Détournement de 1000 milliards destinés à la subvention du lait
Une enquête menée par l’Inspection générale des finances (IGF) sur ordre du Premier ministre s’est soldée par l’accusation de certains grands producteurs de lait en sachets d’amasser des sommes d’argent faramineuses. Ces « prétendus » producteurs détournaient l’argent consacré par l’État à la subvention du lait en poudre depuis plusieurs années. Une partie de cet argent a été transférée dans des comptes en devises à l’étranger.
Les résultats de l’enquête ont été mentionnés dans un rapport de l’IGF qui a été remis au Premier ministre, Ahmed Ouyahia. Ce rapport porte sur les responsables de la société Liko Monlait, spécialisée dans la production de lait et de ses dérivés. L’enquête menée sur ordre du Premier ministre a conclu que les responsables de cette société ont détourné environ 30 millions de dollars de l’argent consacré par l’ État pour la subvention du prix de la poudre de lait. L’argent détourné a été transféré en plusieurs étapes dans des comptes en Suisse. Les mis en cause revendaient d’importantes quantités de poudre de lait qu’ils achetaient à l’Office national interprofessionnel de lait (Onil) et qu’ils revendaient au marché noir, notamment pour les producteurs des différents produits laitiers tels que le yaourt, fromage, beurre etc. La poudre de lait achetée à l’Onil est revendue telle quelle et cela en contradiction avec la réglementation exigeant des bénéficiaires de cette poudre subventionnée de la transformer en lait en sachet destiné au marché national.

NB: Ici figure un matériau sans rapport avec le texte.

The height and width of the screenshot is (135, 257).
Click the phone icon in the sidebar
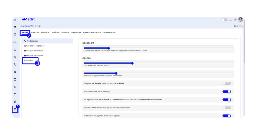tap(15, 64)
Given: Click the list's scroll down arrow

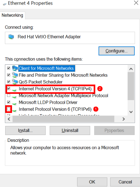Looking at the screenshot, I should (x=131, y=112).
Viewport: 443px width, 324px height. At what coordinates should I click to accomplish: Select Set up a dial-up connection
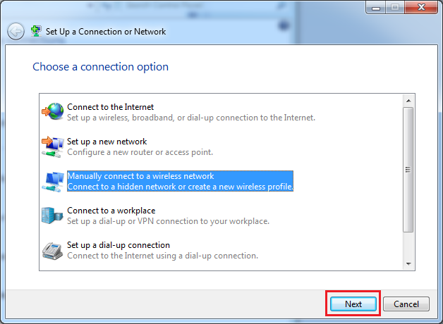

Selon le rapport de l’IGF, les activités de cette société ont fait perdre à l’économie nationale environ 1000 milliards de centimes. Par ailleurs, le rapport en question a étendu le cercle des accusés pour inclure de hauts responsables à la direction des impôts d’El-Harrach et de Rouiba qui régularisaient les opérations financières de la société et d’autres responsables à la Banque de développement local (BDL) de Hussein-Dey au niveau desquelles a été mis l’argent de Liko Monlait. En plus des ces responsables, le rapport accusent des cadres des douanes algériennes qui auraient facilité à la société de mener ses activités illégales.
Pour couvrir le transfert illégal de sommes d’argent astronomiques vers l’étranger, les responsables de Liko Monlait ont monté de toutes pièces des opérations « fictives » d’importation. Pour mener à bien leur sale besogne, ils multipliaient des fois par 6000 le prix des produits importés. Pour couvrir leurs activités illégales, les mêmes responsables ont créé deux entreprises « fictives ». La première appelée Tonimax qui s’occupait d’écouler la poudre de lait subventionnée par l’État aux producteurs de yaourt et de fromage contre des sommes faramineuses. Ces dernières sont éjectées dans la deuxième entreprise appelée Beidalait qui s’occupait quant à elle de les transférer illégalement vers l’étranger en montant de toutes pièces des opérations fictives d’importation avec des factures gonflées, selon le rapport de l’IGF.